Les autres maladies de la macula

Si elles peuvent concerner tout le monde, les occlusions veineuses rétiniennes surviennent le plus souvent entre 55 et 65 ans et concerneraient chaque année en France 20 000 personnes.

Cette pathologie empêche le sang de s’évacuer normalement hors des vaisseaux de l’œil, ce qui entraîne un ralentissement de la circulation sanguine et une pression élevée dans les veines. Les veines de la rétine finissent par se dilater et des hémorragies apparaissent.

Les occlusions veineuses rétiniennes sont une cause fréquente de perte de la vision pour deux raisons principales :

  • le ralentissement circulatoire peut entraîner une souffrance de la rétine qui est insuffisamment alimentée en oxygène ;
  • le blocage lié à l’OVR peut entraîner une fuite de liquide dans la macula et être responsable de la formation d’un œdème maculaire ayant un impact au plan visuel (vision floue et même perte de vision complète).

Les principaux facteurs de risque sont : l’hypertension artérielle et le glaucome à angle ouvert. D’autres facteurs comme le diabète, les maladies cardio-vasculaires, l’hyperlipidémie, la thrombophilie sont également évoqués.
C’est au cours d’un examen du fond d’œil que le diagnostic est le plus souvent posé.

Une fois la maladie diagnostiquée, son évolution est très incertaine et varie d’un patient à l’autre. Dans certains cas, la guérison est spontanée : la veine obstruée se débouche d’elle-même ou des vaisseaux se forment pour la contourner. La circulation sanguine peut alors se rétablir et les lésions sur la rétine sont limitées, voire inexistantes. Dans d’autres cas, en revanche, la maladie peut évoluer vers une forme plus sévère et entraîner une baisse d’acuité visuelle pouvant aller jusqu’à la cécité de l’œil concerné.

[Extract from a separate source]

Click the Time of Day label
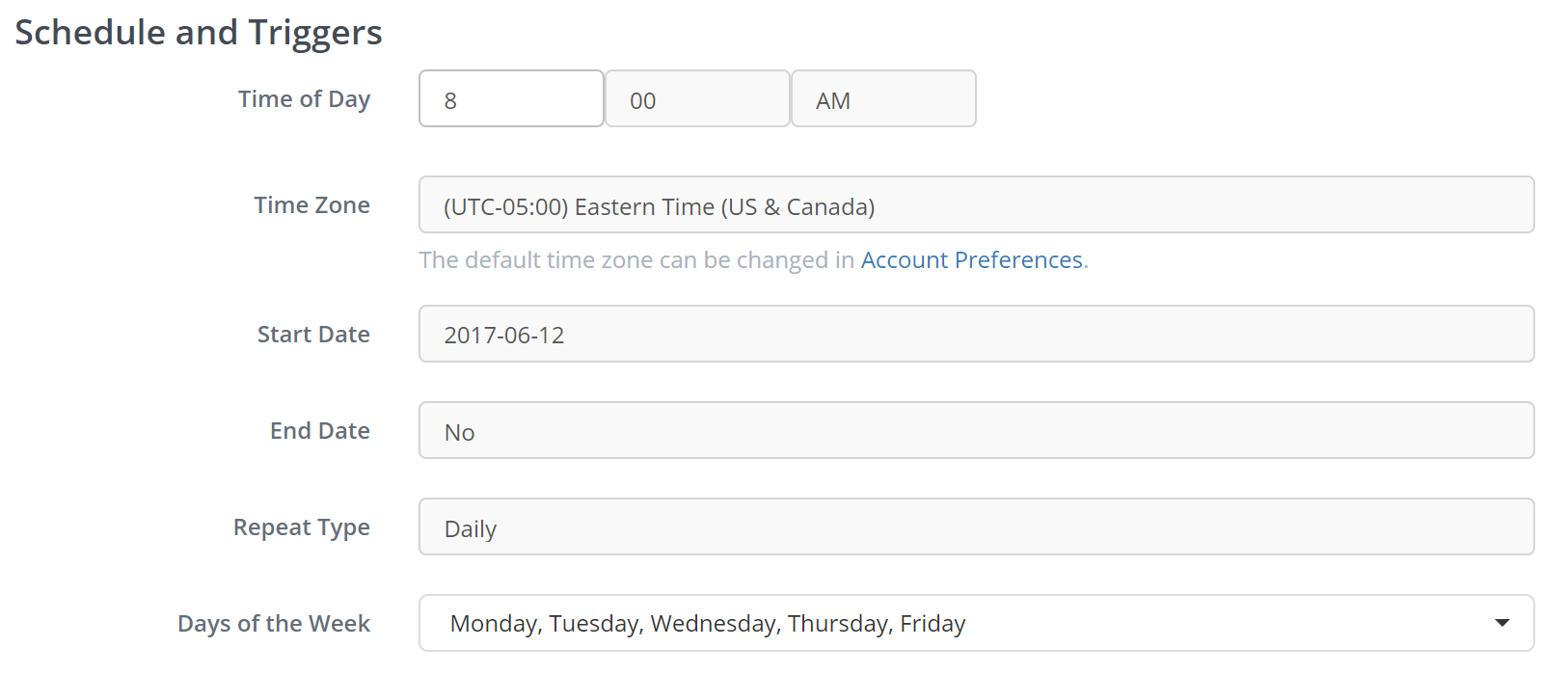(304, 99)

A ce jour, il n’existe aucun traitement général consensuel de l’occlusion veineuse rétinienne. Différents traitements peuvent être recommandés par l’ophtalmologiste selon les cas, notamment pour prévenir l’apparition de complications. Parmi ces traitements, on peut citer :

  • des traitements visant à fluidifier le sang : antiagrégants plaquettaires (aspirine), anticoagulants, hémodilution ;
  • en cas d’œdème maculaire : un traitement au laser et/ou l’injection intraoculaire d’antiinflammatoires ou de médicaments « antiVEGF » ;
  • pour les formes ischémiques de la maladie (capillaires obstrués sur une grande surface) : un traitement au laser pour empêcher la formation de nouveaux vaisseaux anormaux pouvant entraîner des hémorragies et être douloureux.
  • un traitement chirurgical dans certains cas.

Si aucun de ces traitements n’a pour le moment prouvé qu’il était efficace pour améliorer l’acuité visuelle des patients atteints, les recherches se poursuivent et de nouveaux traitements pourraient bientôt voir le jour.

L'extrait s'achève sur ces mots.